A longer way back is K-Swiss. Even with its strong recent showing, it holds a mere 1.1% of the sports shoe market.
Still, the company hopes to join the ranks of the fast-growing challengers to Nike and Reebok, notably L.A. Gear and British Knights, a popular shoe among inner city youths.
Stresses Simplicity
Nichols plans get there by keeping it simple. No need to make thousands of styles and colors, which often leaves stores stuck with shoes they can't sell. K-Swiss uses simple styles that are made using only three pieces of leather per shoe so there are fewer seams.
"We come out with one model a season. We don't have to do it with fluff," Nichols said.
Horan, the newsletter publisher, sees simplicity as one of K-Swiss' strengths. Consumers are being bombarded by ads for high-tech shoes with high prices that use various air cushions or, as a Reebok ad claims, "energy return" during exercise.
"After a while, consumers and retailers start to glaze over it. You're not selling the space shuttle here. It's just sneakers," Horan said.
Nichols' simple approach says something about his personal style. He's not a fashion expert or flamboyant marketing whiz, but a veteran shoe dog who started in the business working in his grandfather's store in Brooklyn and ultimately operated his own chain of children's shoe stores.
Nichols, 45, was lured away from his stores by Stride Rite, a children's shoe maker based in Cambridge, Mass. He left when he bought K-Swiss from the Bruners, who founded the company in 1968 to import Swiss-made sporting goods and started manufacturing shoes in 1972.
At K-Swiss, Nichols is borrowing some of the same approaches to manufacturing that companies such as Reebok, Nike and L.A. Gear have used successfully. One is to have a distinctive logo on its shoe that also serves as a trademark. Reebok has a Union Jack, while Nike has a swirl that looks like a comet. For K-Swiss, the look is five stripes (as opposed to three for European giant Adidas) and a red, white and blue shield.
Uses Foreign Plants
Another important move Nichols has made is to hook up with low-cost shoe manufacturers in Asia that can make the shoes quickly using leather from Argentina. The company makes some of its shoes in Pacoima, but that is quickly changing.
As big as they are, Reebok and Nike don't own factories. They are essentially marketing companies that design shoes made under contract by manufacturers in Korea, Taiwan and other Far East countries.
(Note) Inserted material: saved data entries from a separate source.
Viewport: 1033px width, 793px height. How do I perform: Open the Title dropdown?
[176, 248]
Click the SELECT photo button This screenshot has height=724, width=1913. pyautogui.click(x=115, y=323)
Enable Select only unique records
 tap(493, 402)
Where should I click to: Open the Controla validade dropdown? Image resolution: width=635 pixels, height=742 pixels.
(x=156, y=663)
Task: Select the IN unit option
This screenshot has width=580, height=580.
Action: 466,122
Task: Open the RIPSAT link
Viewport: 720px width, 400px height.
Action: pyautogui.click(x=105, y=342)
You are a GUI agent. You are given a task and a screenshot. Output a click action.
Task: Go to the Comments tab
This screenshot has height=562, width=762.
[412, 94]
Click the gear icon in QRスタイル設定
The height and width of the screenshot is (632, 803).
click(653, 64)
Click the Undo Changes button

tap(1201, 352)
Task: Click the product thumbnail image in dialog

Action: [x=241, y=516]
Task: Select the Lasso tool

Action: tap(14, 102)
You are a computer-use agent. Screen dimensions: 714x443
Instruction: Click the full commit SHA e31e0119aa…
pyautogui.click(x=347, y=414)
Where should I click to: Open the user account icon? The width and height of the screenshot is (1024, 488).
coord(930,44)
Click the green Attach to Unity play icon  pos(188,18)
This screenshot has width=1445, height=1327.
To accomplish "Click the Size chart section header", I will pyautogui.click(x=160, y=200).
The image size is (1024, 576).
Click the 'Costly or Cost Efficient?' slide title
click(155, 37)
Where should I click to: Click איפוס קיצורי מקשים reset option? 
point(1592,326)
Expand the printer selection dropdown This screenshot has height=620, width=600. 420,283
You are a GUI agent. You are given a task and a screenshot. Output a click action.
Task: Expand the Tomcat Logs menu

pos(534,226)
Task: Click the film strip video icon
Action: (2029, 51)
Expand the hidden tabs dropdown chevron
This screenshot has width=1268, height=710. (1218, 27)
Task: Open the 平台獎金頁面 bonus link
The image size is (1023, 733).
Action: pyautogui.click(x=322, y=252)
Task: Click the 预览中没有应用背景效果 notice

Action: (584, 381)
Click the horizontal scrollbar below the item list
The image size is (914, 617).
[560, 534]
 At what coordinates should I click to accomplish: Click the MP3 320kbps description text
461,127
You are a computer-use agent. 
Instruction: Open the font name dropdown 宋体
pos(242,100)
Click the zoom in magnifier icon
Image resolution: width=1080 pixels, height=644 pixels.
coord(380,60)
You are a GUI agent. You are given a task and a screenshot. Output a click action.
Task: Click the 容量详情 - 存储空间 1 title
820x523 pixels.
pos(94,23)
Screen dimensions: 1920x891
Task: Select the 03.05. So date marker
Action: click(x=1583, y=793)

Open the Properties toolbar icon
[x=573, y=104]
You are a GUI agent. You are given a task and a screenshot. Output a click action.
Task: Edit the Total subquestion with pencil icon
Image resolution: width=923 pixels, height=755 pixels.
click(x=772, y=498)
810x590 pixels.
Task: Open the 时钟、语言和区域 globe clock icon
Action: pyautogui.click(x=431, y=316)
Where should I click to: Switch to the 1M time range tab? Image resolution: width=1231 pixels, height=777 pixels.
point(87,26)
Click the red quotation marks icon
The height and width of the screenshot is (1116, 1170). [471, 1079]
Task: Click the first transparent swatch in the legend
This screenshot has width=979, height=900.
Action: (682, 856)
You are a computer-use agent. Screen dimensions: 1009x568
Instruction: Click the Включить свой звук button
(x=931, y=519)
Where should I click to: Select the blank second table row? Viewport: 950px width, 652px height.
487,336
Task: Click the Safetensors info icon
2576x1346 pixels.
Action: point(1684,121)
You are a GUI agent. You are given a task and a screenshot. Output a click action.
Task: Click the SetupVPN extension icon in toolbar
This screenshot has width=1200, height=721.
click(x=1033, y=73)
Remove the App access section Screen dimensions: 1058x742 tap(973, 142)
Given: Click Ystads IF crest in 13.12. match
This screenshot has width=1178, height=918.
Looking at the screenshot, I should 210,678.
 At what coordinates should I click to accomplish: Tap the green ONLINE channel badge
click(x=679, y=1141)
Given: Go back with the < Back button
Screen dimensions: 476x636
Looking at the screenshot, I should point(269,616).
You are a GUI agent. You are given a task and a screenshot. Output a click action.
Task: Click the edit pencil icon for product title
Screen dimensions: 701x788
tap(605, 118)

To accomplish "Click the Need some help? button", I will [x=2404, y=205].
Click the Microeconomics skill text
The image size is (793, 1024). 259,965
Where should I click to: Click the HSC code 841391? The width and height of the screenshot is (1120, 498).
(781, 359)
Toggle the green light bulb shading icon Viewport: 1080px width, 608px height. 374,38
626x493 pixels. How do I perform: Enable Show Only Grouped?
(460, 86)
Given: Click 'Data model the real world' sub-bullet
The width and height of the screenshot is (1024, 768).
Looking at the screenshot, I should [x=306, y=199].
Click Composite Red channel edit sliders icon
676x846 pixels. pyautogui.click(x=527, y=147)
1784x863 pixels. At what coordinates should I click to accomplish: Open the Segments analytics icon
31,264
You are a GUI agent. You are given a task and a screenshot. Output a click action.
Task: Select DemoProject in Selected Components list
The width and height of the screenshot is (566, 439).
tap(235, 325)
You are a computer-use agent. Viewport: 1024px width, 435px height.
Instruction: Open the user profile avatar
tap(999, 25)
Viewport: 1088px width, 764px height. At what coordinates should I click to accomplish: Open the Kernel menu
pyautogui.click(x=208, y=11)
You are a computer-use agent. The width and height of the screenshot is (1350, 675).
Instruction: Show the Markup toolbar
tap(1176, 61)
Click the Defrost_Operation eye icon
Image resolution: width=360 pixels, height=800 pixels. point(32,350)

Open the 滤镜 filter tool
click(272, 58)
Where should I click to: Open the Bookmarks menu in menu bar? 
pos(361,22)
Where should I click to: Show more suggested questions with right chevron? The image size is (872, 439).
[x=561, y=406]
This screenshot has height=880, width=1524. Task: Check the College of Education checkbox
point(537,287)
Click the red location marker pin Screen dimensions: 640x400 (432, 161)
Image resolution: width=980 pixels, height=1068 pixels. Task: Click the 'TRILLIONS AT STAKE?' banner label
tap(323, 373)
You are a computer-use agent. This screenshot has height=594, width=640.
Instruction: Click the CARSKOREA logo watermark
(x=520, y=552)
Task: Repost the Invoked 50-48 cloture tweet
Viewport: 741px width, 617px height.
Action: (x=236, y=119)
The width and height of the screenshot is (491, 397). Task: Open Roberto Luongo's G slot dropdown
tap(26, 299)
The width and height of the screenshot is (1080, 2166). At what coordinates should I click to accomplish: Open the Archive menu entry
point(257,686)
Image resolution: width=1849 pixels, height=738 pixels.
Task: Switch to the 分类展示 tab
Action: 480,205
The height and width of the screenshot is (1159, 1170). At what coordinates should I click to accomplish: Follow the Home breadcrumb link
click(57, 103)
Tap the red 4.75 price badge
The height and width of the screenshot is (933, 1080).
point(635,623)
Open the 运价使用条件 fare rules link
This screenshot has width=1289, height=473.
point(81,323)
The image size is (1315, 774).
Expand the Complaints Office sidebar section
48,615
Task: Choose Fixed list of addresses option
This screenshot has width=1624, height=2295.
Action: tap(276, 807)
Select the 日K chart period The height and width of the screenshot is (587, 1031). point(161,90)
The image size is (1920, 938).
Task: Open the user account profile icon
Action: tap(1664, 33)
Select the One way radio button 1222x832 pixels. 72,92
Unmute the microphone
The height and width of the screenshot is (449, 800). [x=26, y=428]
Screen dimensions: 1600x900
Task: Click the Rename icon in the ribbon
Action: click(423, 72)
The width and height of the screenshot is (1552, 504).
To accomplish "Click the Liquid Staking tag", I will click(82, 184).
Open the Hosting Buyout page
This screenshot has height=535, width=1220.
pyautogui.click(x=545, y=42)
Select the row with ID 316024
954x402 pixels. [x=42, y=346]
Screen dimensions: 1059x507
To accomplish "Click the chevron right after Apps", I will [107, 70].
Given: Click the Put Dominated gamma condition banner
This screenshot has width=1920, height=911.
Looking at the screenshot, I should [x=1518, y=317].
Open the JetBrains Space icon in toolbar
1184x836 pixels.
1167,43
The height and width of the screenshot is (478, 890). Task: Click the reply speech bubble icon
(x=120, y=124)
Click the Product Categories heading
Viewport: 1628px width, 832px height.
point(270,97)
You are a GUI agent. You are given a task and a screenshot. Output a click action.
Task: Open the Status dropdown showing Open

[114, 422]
Companies such as Reebok and Nike don't cut and dye leather and don't have a huge manufacturing force to support. They can act quickly because their decisions about dropping or creating a new shoe do not have to be made based on how best to use aging factories.
So what do they have?
"They have a telephone," Nichols said. "And on the other end is Korea or Taiwan."
Nichols' most recent introductions have been a children's line, boating shoes and a line of clothes. The company is putting a lot of effort toward selling teen-agers on its shoes, particularly at youth tennis tournaments.
Horan said that K-Swiss is close to breaking away from the also-rans and joining the second-tier of companies under Nike and Reebok. But to become a huge seller, he said, it will have to do a couple of things.
Needs Partner
One, he said, is to hook up with a company with deep pockets that can act fast. Nike had a Japanese trading company that backed it, while Reebok had a British firm. He said the market moves too fast for banks and other conservative lenders.
Another thing K-Swiss needs, he said, is to find the kind of identity that made the other major companies in the sneakers business so successful. Nike was the shoe for joggers, Reebok rode the aerobics craze and L.A. Gear built itself by selling fashionable shoes worn with jeans and other casual clothing.
If K-Swiss can find that sort of identity, he said, the company may soon be among the top sports shoe companies in the nation.
Davis said the company will continue to push simplicity. He believes that retailers are growing tired of having to pick from among thousands of styles and colors.
"They have to guess every six months what is going to be hot and what is not. If they miss, they will have a lot of shoes that will have to be marked down. We believe in keeping everything as simple as possible," he said.